AIM OF THE EXERCISE>
Begin at the line that holds "You are a computer-use agent." and copy each line exactly until the data below ends, including that last line but no pictures.

Stored data entries:
━━━━━━━━━━━━━━━━

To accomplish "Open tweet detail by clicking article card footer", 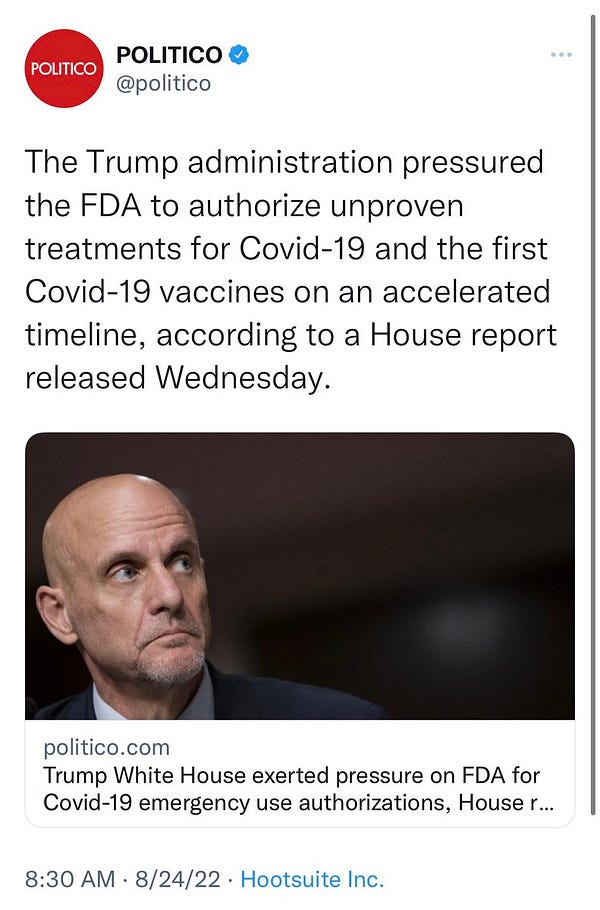I will pos(290,775).
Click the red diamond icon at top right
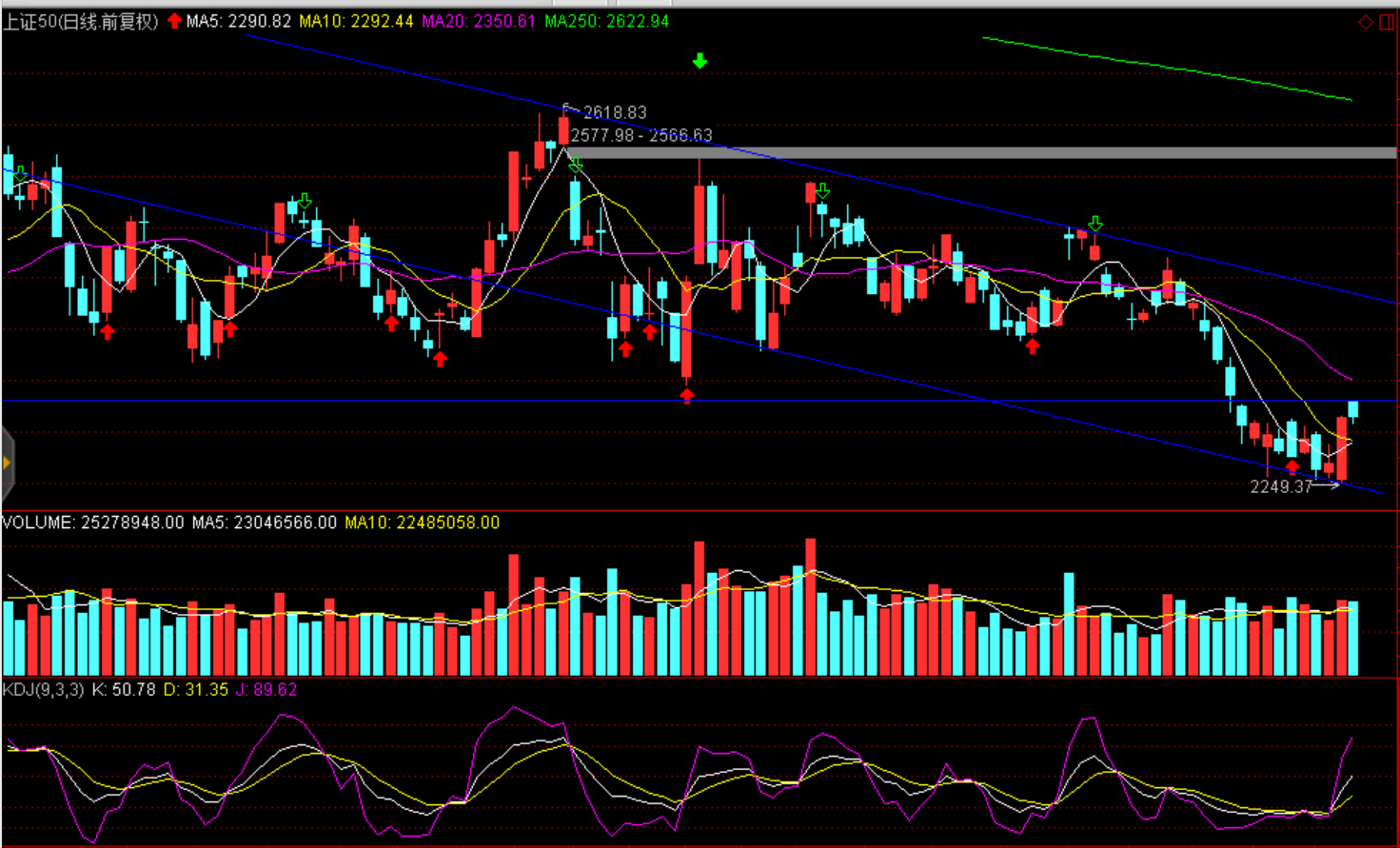Viewport: 1400px width, 848px height. click(x=1365, y=22)
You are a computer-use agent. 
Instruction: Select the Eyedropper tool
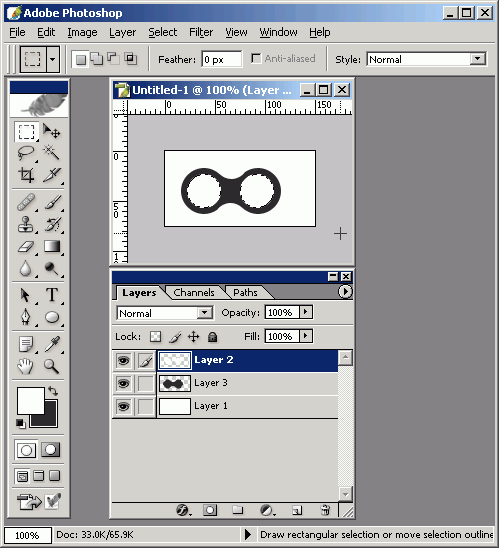(x=52, y=344)
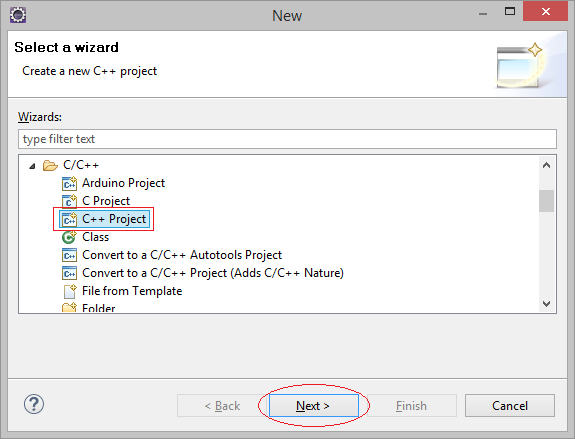Click the green Class icon
Image resolution: width=575 pixels, height=439 pixels.
tap(69, 237)
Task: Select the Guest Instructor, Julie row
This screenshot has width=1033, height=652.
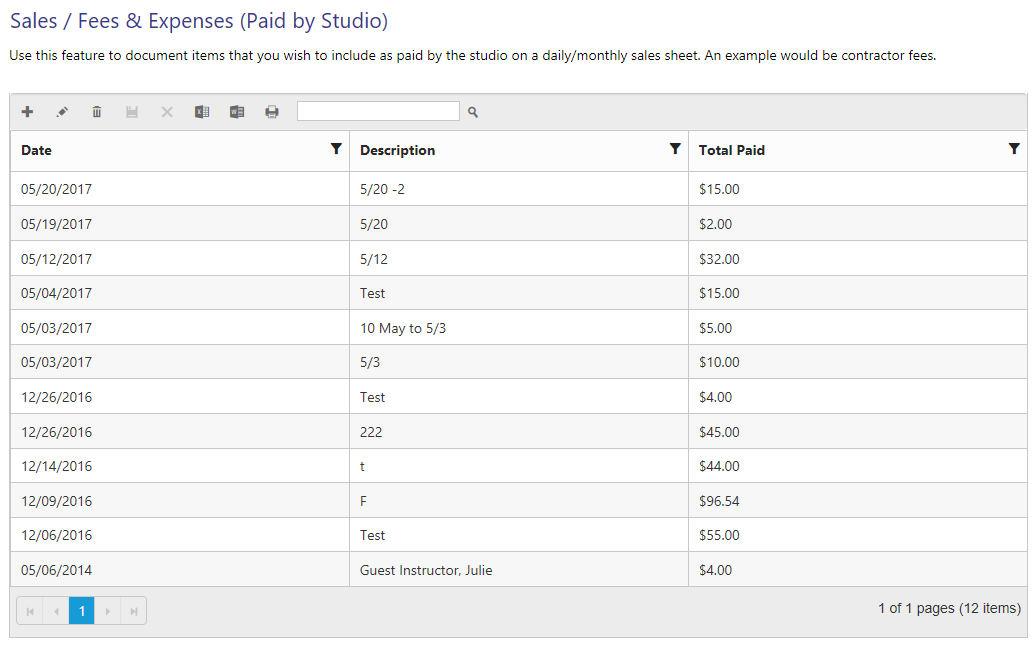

━━━━━━━━━━━━━━━━

TASK SOLUTION>
You are a computer-use agent. 
Instruction: Select the Eyedropper tool
(x=52, y=344)
Click the green Class icon
Image resolution: width=575 pixels, height=439 pixels.
tap(69, 237)
Task: Select the Guest Instructor, Julie row
This screenshot has width=1033, height=652.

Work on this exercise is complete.